In May, OpenAI CEO Sam Altman told the US Senate, “We’re so short on GPUs, the less people that use the tool, the better.”
A recent decline in GPT-4’s performance led many to speculate whether OpenAI was unable to meet demand, forcing them to alter and tune aspects of their models.
Meanwhile, in China, the GPU shortage has created a rather bizarre blackmarket where business buyers have to engage in shady deals for Nvidia’s A100 and H100 chips on the floors of the SEG skyscraper in Shenzhen – a cyberpunk-esque scenario ripped straight out of a Deus Ex video game.
Microsoft’s annual report recently highlighted the extended shortage of AI chips as a potential risk factor for investors.
The report says, “We continue to identify and evaluate opportunities to expand our datacenter locations and increase our server capacity to meet the evolving needs of our customers, particularly given the growing demand for AI services.”
It goes on, “Our datacenters depend on the availability of permitted and buildable land, predictable energy, networking supplies, and servers, including graphics processing units (‘GPUs’) and other components.”
The insatiable appetite for GPUs
Computing power is a significant bottleneck for AI development, but few forecasted demand of this magnitude.
If this level of demand was predictable, there would be more AI chip manufacturers around than Nvidia and a handful of startups, with Nvidia controlling at least 84% of the market by some estimates. AMD and Intel are only just getting into the game.
Raj Joshi, a senior vice president at Moody’s Investors Service, said, “Nobody could’ve modeled how fast or how much this demand is going to increase,” “I don’t think the industry was ready for this kind of surge in demand.”
In its May earnings call, Nvidia announced it had “procured substantially higher supply for the second half of the year” to meet the rising demand for AI chips.
AMD, meanwhile, stated that it’s set to unveil its answer to Nvidia’s AI GPUs closer to the end of the year. “There’s very strong customer interest across the board in our AI solutions,” said AMD CEO Lisa Su.
Some industry experts suggest that the chip shortage may ease in two to three years as Nvidia’s competitors expand their offerings. Several startups are now working day and night to plug this explosive demand.

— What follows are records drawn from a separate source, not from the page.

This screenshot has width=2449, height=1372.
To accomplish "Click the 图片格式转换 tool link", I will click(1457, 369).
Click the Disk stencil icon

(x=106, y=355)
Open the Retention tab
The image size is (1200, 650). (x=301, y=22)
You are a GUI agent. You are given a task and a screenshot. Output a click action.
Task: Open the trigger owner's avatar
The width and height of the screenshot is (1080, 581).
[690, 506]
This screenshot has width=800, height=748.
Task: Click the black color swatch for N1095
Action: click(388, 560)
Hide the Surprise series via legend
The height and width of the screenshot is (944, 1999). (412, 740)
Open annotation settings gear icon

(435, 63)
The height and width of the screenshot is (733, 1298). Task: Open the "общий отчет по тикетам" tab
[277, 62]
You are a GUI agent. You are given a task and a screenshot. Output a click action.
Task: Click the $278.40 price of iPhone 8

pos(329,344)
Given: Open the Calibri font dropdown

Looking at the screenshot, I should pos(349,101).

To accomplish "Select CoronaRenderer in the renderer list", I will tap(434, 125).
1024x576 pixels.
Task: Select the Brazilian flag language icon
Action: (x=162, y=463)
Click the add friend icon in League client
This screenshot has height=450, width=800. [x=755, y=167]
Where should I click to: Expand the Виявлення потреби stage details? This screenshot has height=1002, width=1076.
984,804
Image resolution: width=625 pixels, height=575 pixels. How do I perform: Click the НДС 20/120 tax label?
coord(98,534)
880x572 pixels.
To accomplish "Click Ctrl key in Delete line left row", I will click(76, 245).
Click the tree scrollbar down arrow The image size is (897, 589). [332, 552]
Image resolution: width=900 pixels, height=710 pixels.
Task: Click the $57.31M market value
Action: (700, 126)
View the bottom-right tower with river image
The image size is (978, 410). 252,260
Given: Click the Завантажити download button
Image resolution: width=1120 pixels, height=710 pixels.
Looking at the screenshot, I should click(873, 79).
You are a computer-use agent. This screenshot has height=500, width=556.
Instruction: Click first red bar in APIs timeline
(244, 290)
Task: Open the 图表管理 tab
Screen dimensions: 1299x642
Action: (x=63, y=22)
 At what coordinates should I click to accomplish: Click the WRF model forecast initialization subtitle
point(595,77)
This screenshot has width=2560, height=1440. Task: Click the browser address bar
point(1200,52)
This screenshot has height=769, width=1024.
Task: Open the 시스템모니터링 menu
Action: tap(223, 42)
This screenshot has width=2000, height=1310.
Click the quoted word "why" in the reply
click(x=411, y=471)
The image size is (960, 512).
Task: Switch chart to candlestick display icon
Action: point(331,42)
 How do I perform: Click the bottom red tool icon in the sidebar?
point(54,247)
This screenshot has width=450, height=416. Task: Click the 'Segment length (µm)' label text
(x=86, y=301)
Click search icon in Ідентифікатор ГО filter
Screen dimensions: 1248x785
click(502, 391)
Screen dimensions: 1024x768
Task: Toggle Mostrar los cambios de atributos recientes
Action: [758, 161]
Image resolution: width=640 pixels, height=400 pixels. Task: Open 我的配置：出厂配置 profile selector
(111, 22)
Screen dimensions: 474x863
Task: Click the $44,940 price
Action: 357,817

Any and all businesses capable of making high-end chips suitable for AI workloads will do well, but it’s a rare category, as GPUs are exceptionally long-winded to research and build.
AI has to become leaner
Relatively fresh-faced AI developers like Inflection are rushing to build colossal training stacks.
After raising a mighty $1.3bn, Inflection plans to assemble a GPU cluster of 22,000 high-end H100 chips.
For perspective, Nvidia, in collaboration with CoreWeave, recently smashed AI training benchmarks with a cluster of 3,584 chips – including training a large language model (LLM) such as GPT-3.5 in about 10 minutes.
While the quest for power among AI’s leading players revolves around stacking GPUs in what’s starting to look like a feudal land grab, others are focusing on leaning out AI models to get more mileage out of current technology.
For instance, developers in the open-source community recently found ways of running LLMs on compact devices such as MacBooks.
“Necessity is the mother of invention, right?” Sid Sheth, founder and CEO of AI startup d-Matrix told CNN. “So now that people don’t have access to unlimited amounts of computing power, they are finding resourceful ways of using whatever they have in a much smarter way.”
Moreover, the shortage of GPUs is welcome news to those wishing for AI development to slow down – does the technology really need to move faster than it is already?
Probably not. As Sheth puts it, “Net-net, this is going to be a blessing in disguise.”